総理の夫
以下はWikipediaより引用
要約
『総理の夫』(そうりのおっと、First Gentleman )は、原田マハによる日本の小説。『月刊ジェイ・ノベル』(実業之日本社)にて2011年4月号から2013年4月号まで連載された。
連載中の挿絵及び、単行本の前後見返しのイラストは、漫画家のみづき水脈によるものである。
著者の政治への理想や憤り、皮肉が込められた作品である。
文庫版は初版には安倍昭恵、映画上映に伴う新版には国谷裕子の解説がついている。
あらすじ
相馬凛子は少数野党の党首だったが、与党を離れ新党を結成した改革派の議員・原久郎によって連立政権が樹立され、史上最年少、史上初の女性総理に指名される。
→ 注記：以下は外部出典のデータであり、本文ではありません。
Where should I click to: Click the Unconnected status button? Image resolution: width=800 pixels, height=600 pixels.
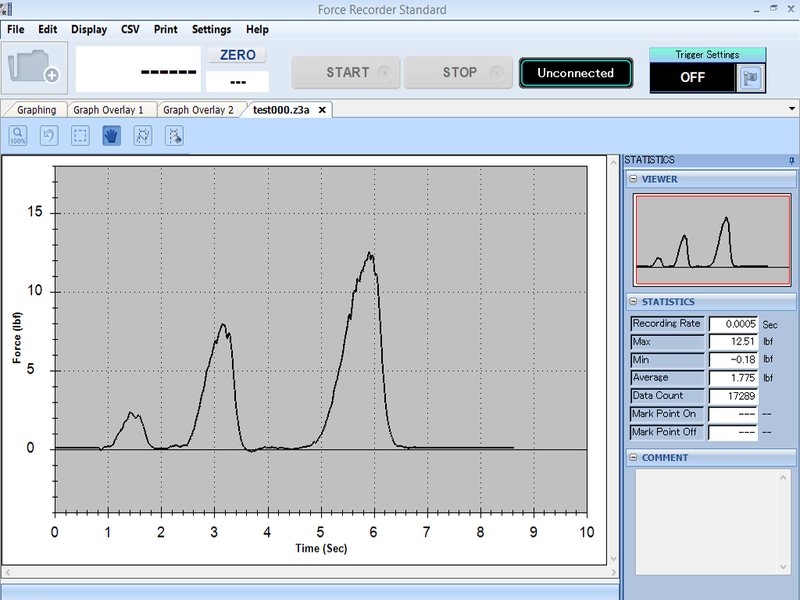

凛子の総理就任を、無力ながらも精一杯応援しようぐらいにしか考えていなかった鳥類学者の夫・日和は、相馬政権の安泰を画策するプロジェクトチームによって、「理想の夫」「理想の家族」を体現するファーストレディならぬ、〈ファースト・ジェントルマン〉として広報に駆り出されることとなる。
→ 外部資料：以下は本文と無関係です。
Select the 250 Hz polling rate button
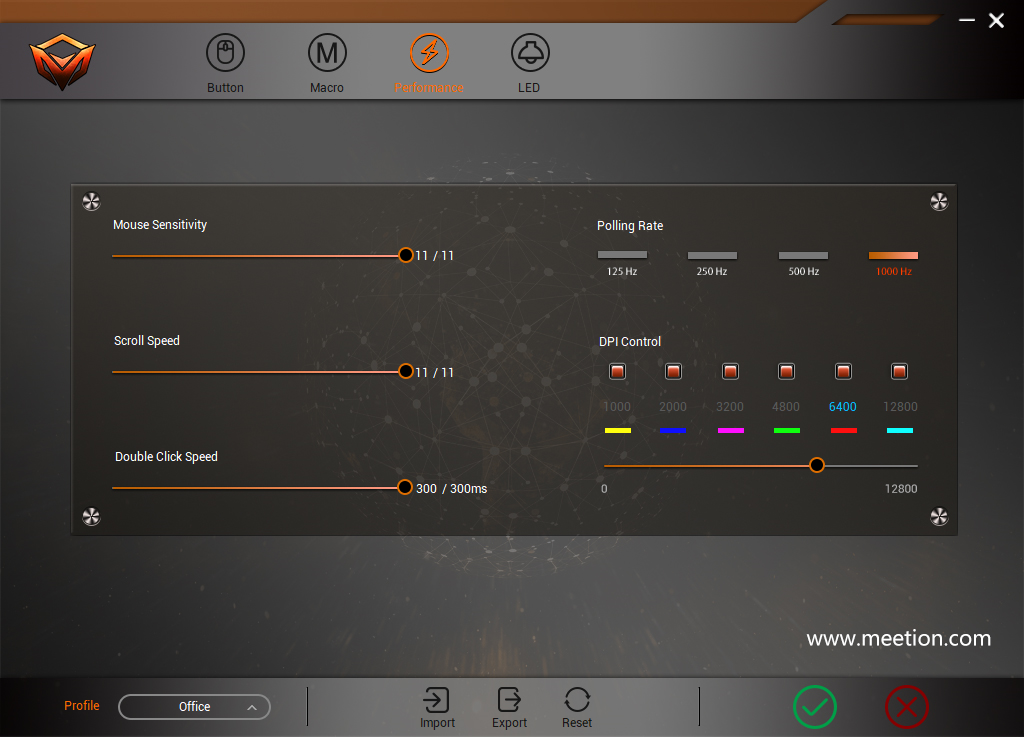Image resolution: width=1024 pixels, height=737 pixels. click(x=712, y=254)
物語は、凛子が総理に指名された日から日和が付け始めた日記という形で、その奮闘の日々が語られる。
登場人物
主人公とその一族
相馬 日和(そうま ひより)
凛子の夫。38歳。文京区春日の善田鳥類研究所に勤務する鳥類学者。専門はタンチョウヅルを中心とした希少鳥類の生存と回復の研究。10歳の頃から野鳥観察日誌をつけ続けている。妻が総理大臣になった日から、日記を書き始める。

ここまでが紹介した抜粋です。